▶ **Request**: Rewrite the records below, replacing every "computer-use agent" with "desktop assistant" and leaving everything else unchanged.

▶ **Data for this task**:

-=-=-

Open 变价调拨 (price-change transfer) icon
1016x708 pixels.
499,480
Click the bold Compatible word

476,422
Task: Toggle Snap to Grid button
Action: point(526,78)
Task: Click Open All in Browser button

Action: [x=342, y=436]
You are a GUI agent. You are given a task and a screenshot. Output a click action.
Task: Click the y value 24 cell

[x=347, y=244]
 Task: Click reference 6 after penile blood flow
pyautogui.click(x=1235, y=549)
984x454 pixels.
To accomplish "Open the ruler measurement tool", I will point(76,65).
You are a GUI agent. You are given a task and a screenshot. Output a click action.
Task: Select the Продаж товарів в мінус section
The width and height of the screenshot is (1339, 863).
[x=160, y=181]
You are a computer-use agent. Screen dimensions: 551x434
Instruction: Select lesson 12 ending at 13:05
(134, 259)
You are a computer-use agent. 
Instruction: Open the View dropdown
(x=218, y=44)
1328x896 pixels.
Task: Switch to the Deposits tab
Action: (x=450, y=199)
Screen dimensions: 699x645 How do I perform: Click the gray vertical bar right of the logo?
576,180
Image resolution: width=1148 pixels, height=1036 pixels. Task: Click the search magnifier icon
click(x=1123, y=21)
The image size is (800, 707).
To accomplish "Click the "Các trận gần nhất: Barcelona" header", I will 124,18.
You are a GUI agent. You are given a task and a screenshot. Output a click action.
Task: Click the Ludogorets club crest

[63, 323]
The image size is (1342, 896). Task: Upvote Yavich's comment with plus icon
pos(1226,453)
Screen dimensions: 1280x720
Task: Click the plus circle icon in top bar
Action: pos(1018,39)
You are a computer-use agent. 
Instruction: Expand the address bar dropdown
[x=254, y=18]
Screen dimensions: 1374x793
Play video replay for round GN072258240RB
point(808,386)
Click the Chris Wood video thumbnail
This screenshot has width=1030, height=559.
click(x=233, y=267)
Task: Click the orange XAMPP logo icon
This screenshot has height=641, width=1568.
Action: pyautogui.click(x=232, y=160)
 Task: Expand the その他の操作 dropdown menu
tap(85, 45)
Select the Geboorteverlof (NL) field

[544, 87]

-=-=-

▶ **Task output**:
Open 变价调拨 (price-change transfer) icon
1016x708 pixels.
499,480
Click the bold Compatible word

476,422
Task: Toggle Snap to Grid button
Action: point(526,78)
Task: Click Open All in Browser button

Action: [x=342, y=436]
You are a GUI agent. You are given a task and a screenshot. Output a click action.
Task: Click the y value 24 cell

[x=347, y=244]
 Task: Click reference 6 after penile blood flow
pyautogui.click(x=1235, y=549)
984x454 pixels.
To accomplish "Open the ruler measurement tool", I will point(76,65).
You are a GUI agent. You are given a task and a screenshot. Output a click action.
Task: Select the Продаж товарів в мінус section
The width and height of the screenshot is (1339, 863).
[x=160, y=181]
You are a desktop assistant. Screen dimensions: 551x434
Instruction: Select lesson 12 ending at 13:05
(134, 259)
You are a desktop assistant. 
Instruction: Open the View dropdown
(x=218, y=44)
1328x896 pixels.
Task: Switch to the Deposits tab
Action: (x=450, y=199)
Screen dimensions: 699x645 How do I perform: Click the gray vertical bar right of the logo?
576,180
Image resolution: width=1148 pixels, height=1036 pixels. Task: Click the search magnifier icon
click(x=1123, y=21)
The image size is (800, 707).
To accomplish "Click the "Các trận gần nhất: Barcelona" header", I will 124,18.
You are a GUI agent. You are given a task and a screenshot. Output a click action.
Task: Click the Ludogorets club crest

[63, 323]
The image size is (1342, 896). Task: Upvote Yavich's comment with plus icon
pos(1226,453)
Screen dimensions: 1280x720
Task: Click the plus circle icon in top bar
Action: pos(1018,39)
You are a desktop assistant. 
Instruction: Expand the address bar dropdown
[x=254, y=18]
Screen dimensions: 1374x793
Play video replay for round GN072258240RB
point(808,386)
Click the Chris Wood video thumbnail
This screenshot has width=1030, height=559.
click(x=233, y=267)
Task: Click the orange XAMPP logo icon
This screenshot has height=641, width=1568.
Action: pyautogui.click(x=232, y=160)
 Task: Expand the その他の操作 dropdown menu
tap(85, 45)
Select the Geboorteverlof (NL) field

[544, 87]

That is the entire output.